Analysis of Ours to Shape Comments, Part 2


In the last post, we began exploring the comments submitted to the Ours to Shape website. We looked at the distribution across categories and contributors, the length and readability of the comments, and a few key words in context. While I did more exploration of the data than reported, the first post gives a taste of the kind of dive into the data that usefully proceeds analysis.

In this post, we’ll start digging into word frequencies, relative frequencies by groups, and distinguishing words.

Once gain, I’m going to focus on results rather than code. The full code to recreate the analysis in the blog posts is available on GitHub. If you’re new to quanteda and would like to know more, check out our new StatLab article (by Leah Malkovich) on getting started with quanteda!

Word Frequency

From the corpus of comments, I create a document-feature matrix (or dfm). The dfm captures the number of times each word in the corpus appears within each comment. A document-feature matrix tends to be large – n documents by thousands of words – and sparse – with many words not appearing in many documents. So I begin by reducing the dimensionality of the matrix a bit: changing everything to lowercase (so “Library” and “library” are treated as the same word), removing punctuation, and removing a set of stop words (words that are commonly used but carry little substantive content, e.g., the, of, that, etc.).

## Document-feature matrix of: 848 documents, 7,812 features (99.4% sparse).

This leaves us with 7,812 words (features). The ten most frequently occurring words are…

##        uva   students  community university        can    faculty 
##        829        801        589        511        440        300 
##        one       make    student    grounds 
##        203        201        198        193

And, for the word cloud lovers out there (you know who you are), here’s a cloud of the 200 most frequent words in the comments.

I have a hard time reading clouds (it’s a bunny! no, a rabid zombie bunny!), so here’s a frequency plot of the 50 most common words (less prone to wild and imaginative interpretations).

UVA and students appear A LOT more frequently than anything else. But we also get plenty of mentions of research and service, Charlottesville and change, ice (we’ll come back to that), experience and support. Good stuff.

Things begin to pop more clearly when we break this down by comment category. That starts to address one of the questions I have about these contributions – what do folks mean by “community, discovery, service”?

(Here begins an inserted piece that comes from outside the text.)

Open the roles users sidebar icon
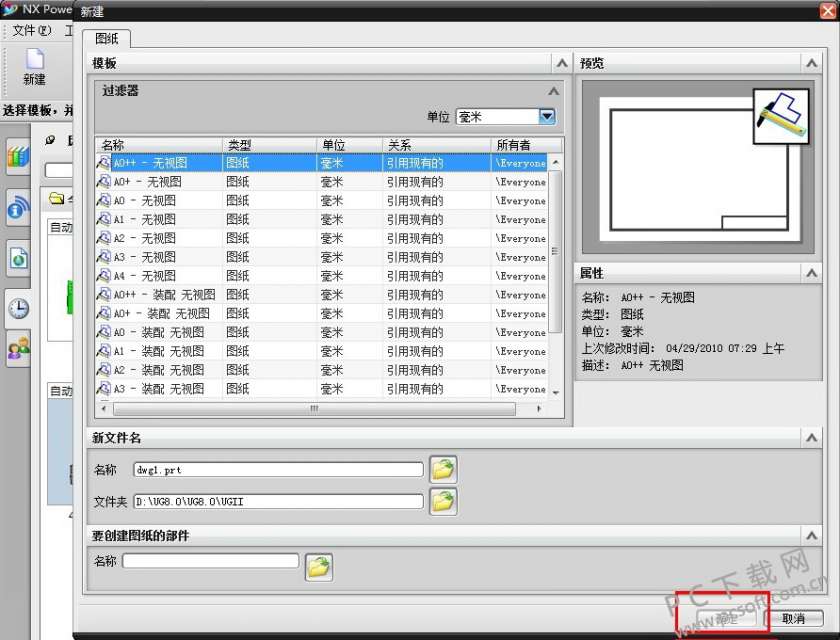Viewport: 840px width, 640px height. point(18,348)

Here we see the relative frequency – how often a word occurs as a proportion of all occurring words – by the category of the comment:

The most frequently appearing words in comments submitted about community are UVA, students, community, and university (and can); Charlottesville comes next, but with a notable drop off in frequency. Students and grounds follow closely behind (note the “student” and “students” – here’s an example of why we might want to stem the words later, that is, reduce them to their root form so that these are counted together). I admit I was disappointed about this; it implies that a lot of contributions about “community” are referencing the “university community” when I was hoping they were about the university’s engagement with its neighbors in the larger Charlottesville region. That broader meaning of community is represented in the comments – it’s just not obviously dominant.

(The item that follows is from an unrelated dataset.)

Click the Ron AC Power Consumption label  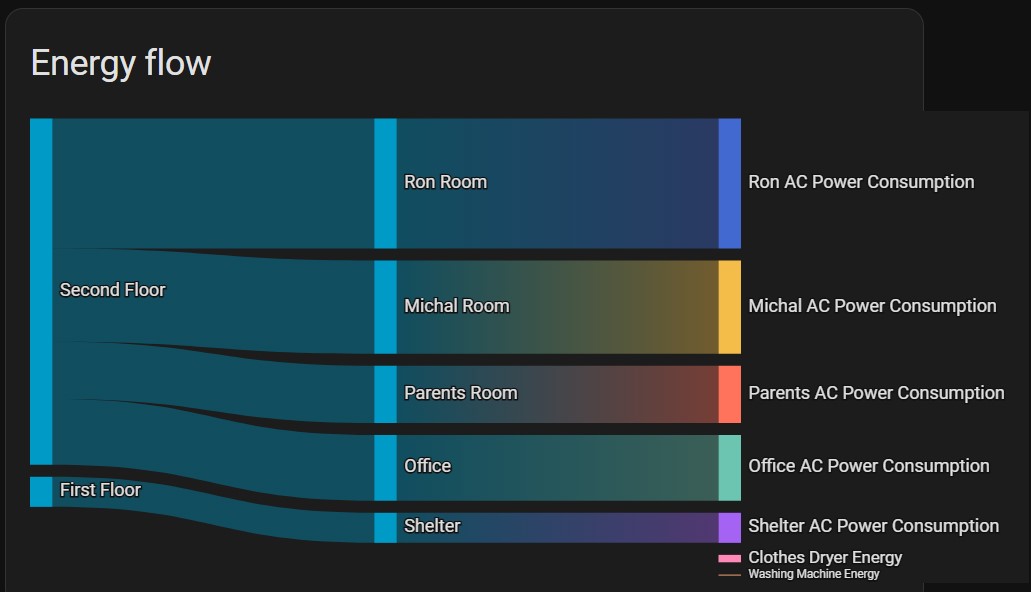(x=861, y=182)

What about discovery? The top words here also begin with students and UVA, followed by faculty, research, and university (and can).This fits in with the research and knowledge production implied by discovery. [FN: For the moment, ignore the two empty rows at the top and bottom of each panel – the non-plotted words at the top of the middle panel are the last two words in the top 50 for the first panel; the non-plotted words at the bottom of the middle panel are the first two words in the top 50 of the third panel. I need to look further into what quirky little bit caused them to wrap around like that, but am going to ignore them right now.]

The comments contributed under service most frequently use the words service, UVA, community, and university (and can), before moving to Commonwealth, serve, and faculty. We start to get a feel for one of the challenges of comparing word frequencies by this point – there’s not a great deal of differentiation between the groups. Many of the most common words are common across categories.

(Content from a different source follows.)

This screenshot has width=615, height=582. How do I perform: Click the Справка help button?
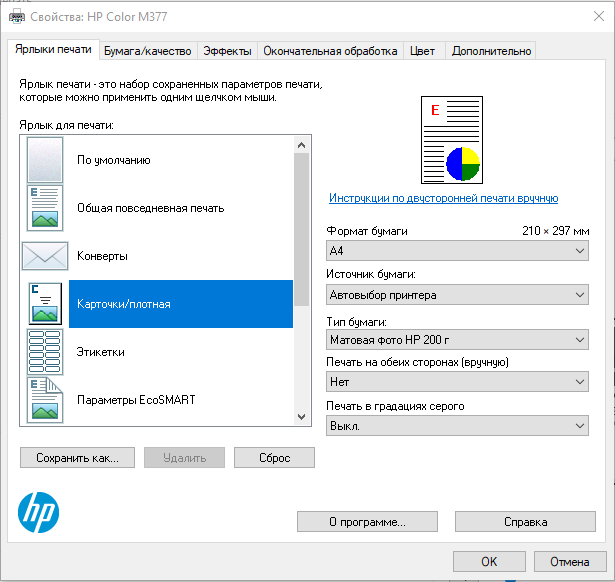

So let’s ask the question a different way: what words are distinctly associated with each category?

Distinguishing Words

To detect words that distinguish between the comment categories, we’ll start with a comparison word cloud.This plots the the 70 words most distinctively associated with each of the three comment types. More specifically, it compares the rate of occurrence of word i in one category of comments (\(p_i\)) to the average rate of occurrence of word i across all categories of comments (\(p_{ic}\)) and plots the words with the maximum positive difference:

$$(p_{ic} − p_i)$$

In the comparison cloud above, we can see that the word service appears much more frequently in the service comments than in the comments overall; research occurs more frequently in discovery comments than in comments overall; and community occurs more in community comments than in the comments overall. That’s not terribly interesting – the word defining the category (or a synonym, in the case of discovery) are the most distinguishing words for each group.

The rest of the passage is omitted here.